A study of more than 5 million Swedish women released on 14 November in JAMA Oncology provides tangible guidance on when screening should begin for those with a family history of breast cancer. It suggests screening may need to start up to 14 years earlier than national guidelines recommend.
A family history of breast cancer is often mentioned as a reason to start screening early, but when should that be? That's precisely the question German researchers sought to answer in their cohort study based on data from Sweden. They identified possible risk-based starting ages for breast cancer screening using population-based registers.
"The results suggest that current screening guidelines do not adequately provide evidence-based recommendation on starting age of screening for women with a family history of breast cancer. ... Screening women with a family history under the existing guidelines represents missed opportunities for early detection of early-onset breast cancer in women at increased risk owing to family history," wrote the group led by Trasias Mukama from the German Cancer Research Center in Heidelberg.
When to start
Screening can reduce breast cancer mortality by up to 20%, according to previous research. However, many national screening programs have adopted a one-size-fits-all approach, advising women ages 50 to 69 to obtain a biennial mammogram.
Even for women with a family history of breast cancer -- a known risk factor -- no clear-cut guidance exists. For instance, the American Cancer Society recommends that women with a family history of breast cancer start screening at age 40 or 10 years earlier than the youngest relative with a diagnosis.

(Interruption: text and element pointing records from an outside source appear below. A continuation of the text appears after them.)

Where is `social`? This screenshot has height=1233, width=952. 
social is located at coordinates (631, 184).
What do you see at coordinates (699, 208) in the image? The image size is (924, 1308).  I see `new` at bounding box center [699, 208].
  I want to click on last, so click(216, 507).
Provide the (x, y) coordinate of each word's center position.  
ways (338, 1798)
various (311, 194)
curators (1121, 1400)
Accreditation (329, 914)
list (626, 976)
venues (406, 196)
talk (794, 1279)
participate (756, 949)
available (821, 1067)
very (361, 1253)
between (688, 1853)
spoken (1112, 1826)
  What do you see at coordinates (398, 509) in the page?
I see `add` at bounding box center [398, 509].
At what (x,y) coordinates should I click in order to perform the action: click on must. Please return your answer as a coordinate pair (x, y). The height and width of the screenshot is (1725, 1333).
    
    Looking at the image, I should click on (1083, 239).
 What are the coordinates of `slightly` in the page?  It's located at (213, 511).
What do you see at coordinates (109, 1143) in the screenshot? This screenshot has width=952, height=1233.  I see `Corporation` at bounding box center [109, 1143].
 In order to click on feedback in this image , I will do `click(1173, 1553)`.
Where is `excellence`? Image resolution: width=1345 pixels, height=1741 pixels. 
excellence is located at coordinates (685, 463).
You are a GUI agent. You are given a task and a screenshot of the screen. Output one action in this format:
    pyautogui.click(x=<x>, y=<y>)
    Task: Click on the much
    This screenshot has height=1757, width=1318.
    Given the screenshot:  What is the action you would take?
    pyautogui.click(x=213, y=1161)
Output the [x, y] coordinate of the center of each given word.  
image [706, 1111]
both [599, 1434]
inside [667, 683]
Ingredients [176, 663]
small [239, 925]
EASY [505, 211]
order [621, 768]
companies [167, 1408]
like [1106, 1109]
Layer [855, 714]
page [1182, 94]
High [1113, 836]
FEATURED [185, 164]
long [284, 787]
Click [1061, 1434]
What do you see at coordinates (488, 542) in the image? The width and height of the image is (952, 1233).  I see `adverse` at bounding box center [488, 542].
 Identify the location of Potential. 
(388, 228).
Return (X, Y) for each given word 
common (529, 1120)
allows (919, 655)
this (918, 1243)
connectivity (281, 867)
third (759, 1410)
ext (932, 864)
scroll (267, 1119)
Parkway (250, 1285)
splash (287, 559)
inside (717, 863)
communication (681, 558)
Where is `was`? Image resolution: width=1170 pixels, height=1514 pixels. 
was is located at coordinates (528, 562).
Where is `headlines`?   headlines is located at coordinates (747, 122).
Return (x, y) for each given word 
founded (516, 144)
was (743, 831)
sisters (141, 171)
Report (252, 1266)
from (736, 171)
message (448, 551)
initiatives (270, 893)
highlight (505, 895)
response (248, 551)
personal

This is largely based on expert opinion rather than empirical evidence, according to Mukama and colleagues.
"Although many risk-assessment models and tools have been developed, none of them provide the evidence-based risk-adapted starting age of screening for women with different constellations of family history," they wrote.
That's what the researchers sought to remedy with what could be the world's largest family-cancer dataset. All women born from 1932 onward and with at least one known first-degree relative were included in the study (n = 5,099,172). Data from January 1958 to December 2015 were collected.
The researchers found that 118,953 women (2.3%) received a diagnosis of primary invasive breast cancer. A total of 102,751 women (86.4%; mean age at diagnosis, 55.9) did not have a family history of breast cancer in their first- or second-degree relatives at the time of their diagnosis.
Mukama and colleagues used the data to develop what they called a risk-adapted starting age for breast cancer screening. The number varied by the number of first- and second-degree relatives with a breast cancer diagnosis and the age at diagnosis of the first-degree relatives.
For example, they found that a 40-year-old woman in the general population with no family history of cancer had a 1.1% 10-year cumulative risk of cancer. This rose to 1.8% for 45-year-old women and 2.2% for 50-year-old women, up to a lifetime risk of 9.4%.
They then calculated the cancer risk of women at similar ages based on how many relatives they had with cancer and worked backward to see at what age these women should start screening. For example, a woman with one second-degree relative with cancer would reach the same risk level as a 50-year-old woman at age 45, and she would reach the same risk level at age 41 if she had multiple second-degree relatives. If she had a single first-degree relative with cancer, she would reach the 2.2% cancer risk rate at age 50.
The researchers then provided risk-adapted starting ages that corresponded to ages provided in most breast screening guidelines: 40, 45, and 50 years.
|Risk-adapted starting ages for breast screening based on family history|
|History||Age to begin screening|
|No family history||41||46||52|
|One 2nd-degree relative, no 1st-degree relative||37||42||45|
|Two or more 2nd-degree relatives, no 1st-degree relative||36||39||41|
|One 1st-degree relative, no 2nd-degree relatives||35||38||40|
|One 1st-degree relative, one or more 2nd-degree relatives||32||36||38|
|Two or more 1st-degree relatives, any number of 2nd-degree relatives||28||32||35|
Mukama and colleagues were quick to caution that more studies are needed to investigate the effectiveness of less screening than is currently recommended for women with a low risk of breast cancer, as well as the cost-effectiveness of earlier initiation of screening for women with high risk owing to a family history of breast cancer.
"Nevertheless, it would be optimal if risk-adapted starting ages of screening for women with a family history were externally validated before implementation in clinical practice, although the current experts' opinion-based recommendations for screening relatives of patients with breast cancer are already in practice without validation," they noted.
In an editorial that accompanied the study, other researchers urged caution before adopting the risk-adapted strategy.
"Although we agree with Mukama et al in calling for a change in current screening guidelines to move toward improved strategies for risk-stratified breast cancer screening, we believe that more research is needed to ascertain the best approaches, particularly within the context of other existing and emerging risk prediction tools for breast cancer and its biologically heterogeneous subtypes," wrote Gretchen Gierach, PhD, from the U.S. National Cancer Institute in Bethesda, Maryland, U.S., and colleagues.
Using "family history alone would likely result in lower risk discrimination at the population level and produce less precise risk estimates," they added. "Thus, the trade-offs between simplicity and precision need to be balanced for specific implementation settings."